抜粋本文 =>
「多くの病院の看護部長は2交代のメリットを力説するが、自分で夜勤に入ることはない。これは徴兵制を推進する高齢政治家と同じだ」:小林美希「看護崩壊」アスキー・メディアワークス、2011
世の中に治療できない病気・病人はいくらでもあるが、看護できない病気・病人はいない、という趣旨のことを書いたのは精神科医の中井久夫さん(「看護のための精神医学」第2版医学書院)だった。
それをもっと現代の医療・看護制度にひきつけて詳しく展開して見せたのが毎日新聞社「エコノミスト」編集者だった小林美希のこの新書である。
看護師の業務は法律で「療養上の世話」と「診療の補助」とされているが、すべての医療行為は、看護師の療養上の世話の上に浮いている船のようなものである。
医師の診療がなくても、看護師の療養上の世話があるだけで改善していく人も多い。
ところが、医師と看護師その他からなる「チーム医療の推進に関する検討会」(厚生労働省)は、突然に診療の補助を高度のレベルで行う「特定看護師」制度創設の議論をはじめ、これが医師不足、看護師不足解消の特効薬であるような議論にすり替えて行った。
それは看護師を序列化し内部分裂を招き、看護という仕事全体を診療補助に特化させて。療養上の世話を無資格者と家族に担わせる安上がりの医療に導くという最悪の構想である。

作業指示 1 =>
抜粋によると、小林美希はかつてどこの編集者でしたか。
作業指示 2 =>
抜粋のうち、「看護師の業務は法律で「療養上」から「うな議論にすり替えて行った。」までの部分を、その語句自体も含めて一字一句変えずに書き写してください。
ここからの行は、上の抜粋とは別の資料です。

記録 =>

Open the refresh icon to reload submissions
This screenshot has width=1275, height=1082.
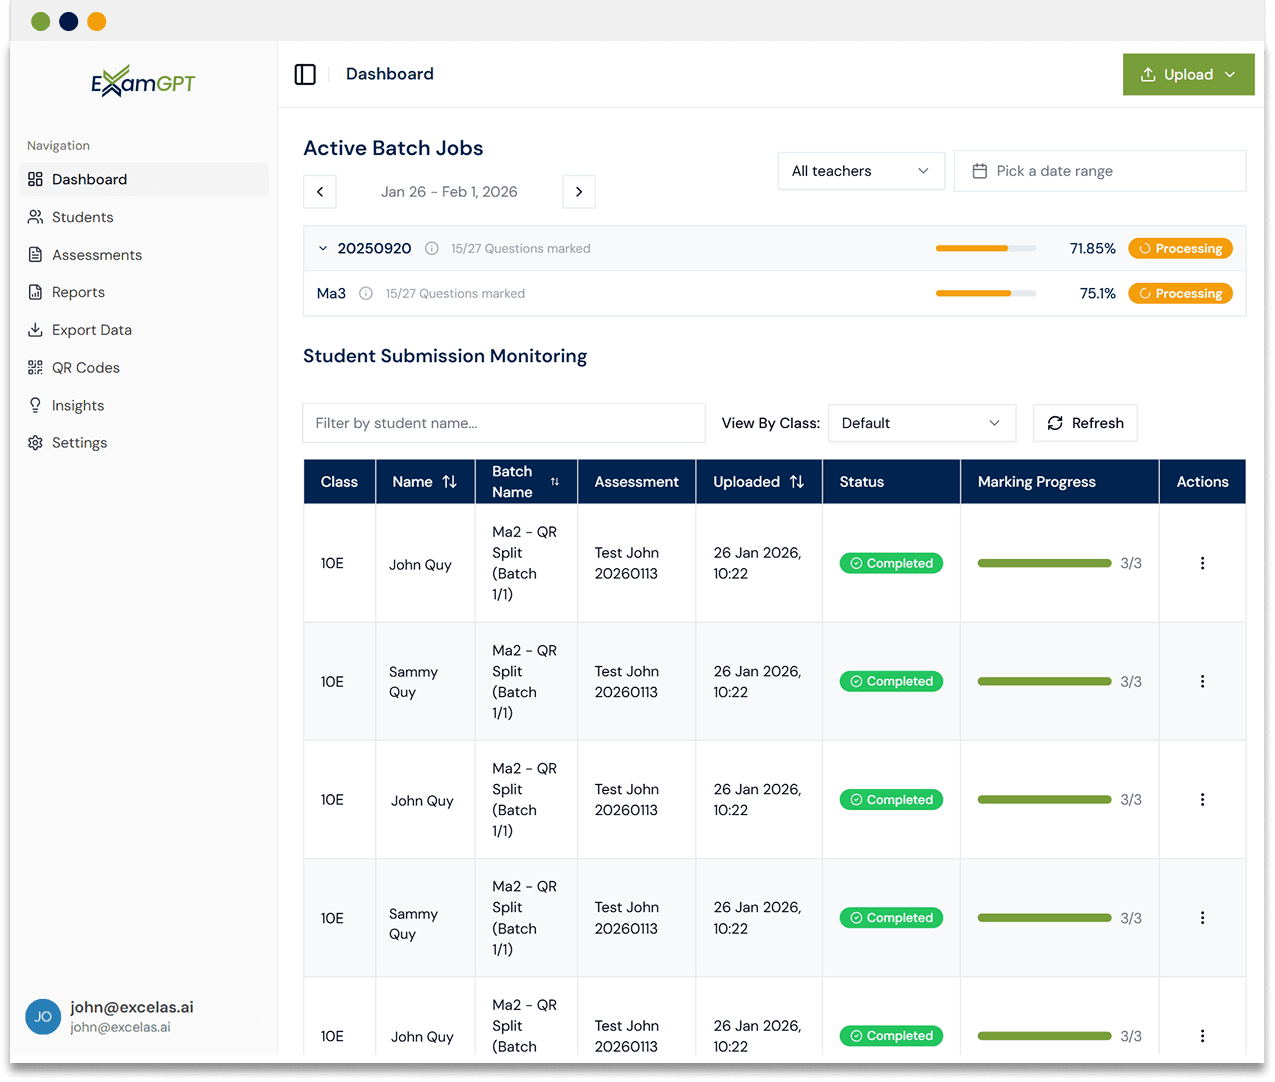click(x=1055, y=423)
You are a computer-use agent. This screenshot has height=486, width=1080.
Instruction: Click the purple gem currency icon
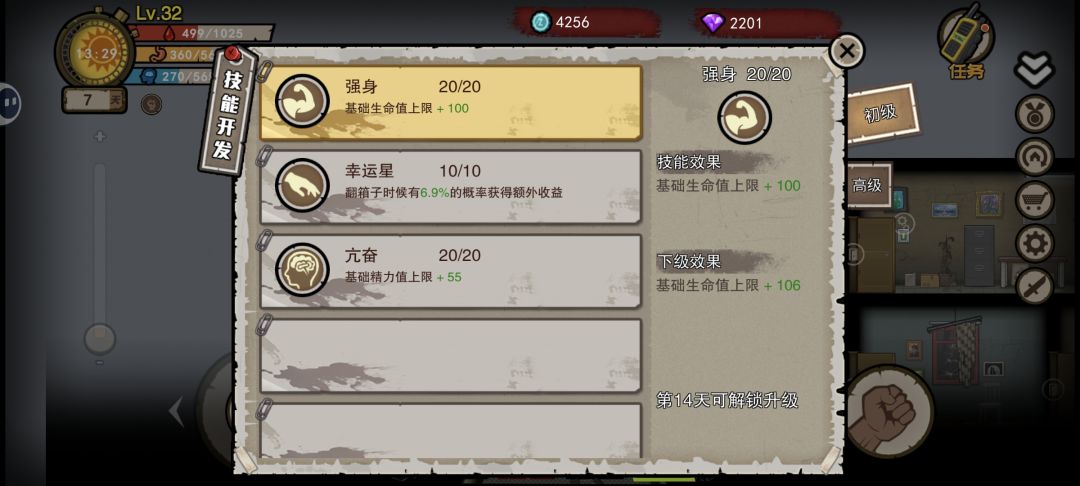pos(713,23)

回答 1 =>
毎日新聞社「エコノミスト」の編集者でした。

回答 2 =>
看護師の業務は法律で「療養上の世話」と「診療の補助」とされているが、すべての医療行為は、看護師の療養上の世話の上に浮いている船のようなものである。
医師の診療がなくても、看護師の療養上の世話があるだけで改善していく人も多い。
ところが、医師と看護師その他からなる「チーム医療の推進に関する検討会」(厚生労働省)は、突然に診療の補助を高度のレベルで行う「特定看護師」制度創設の議論をはじめ、これが医師不足、看護師不足解消の特効薬であるような議論にすり替えて行った。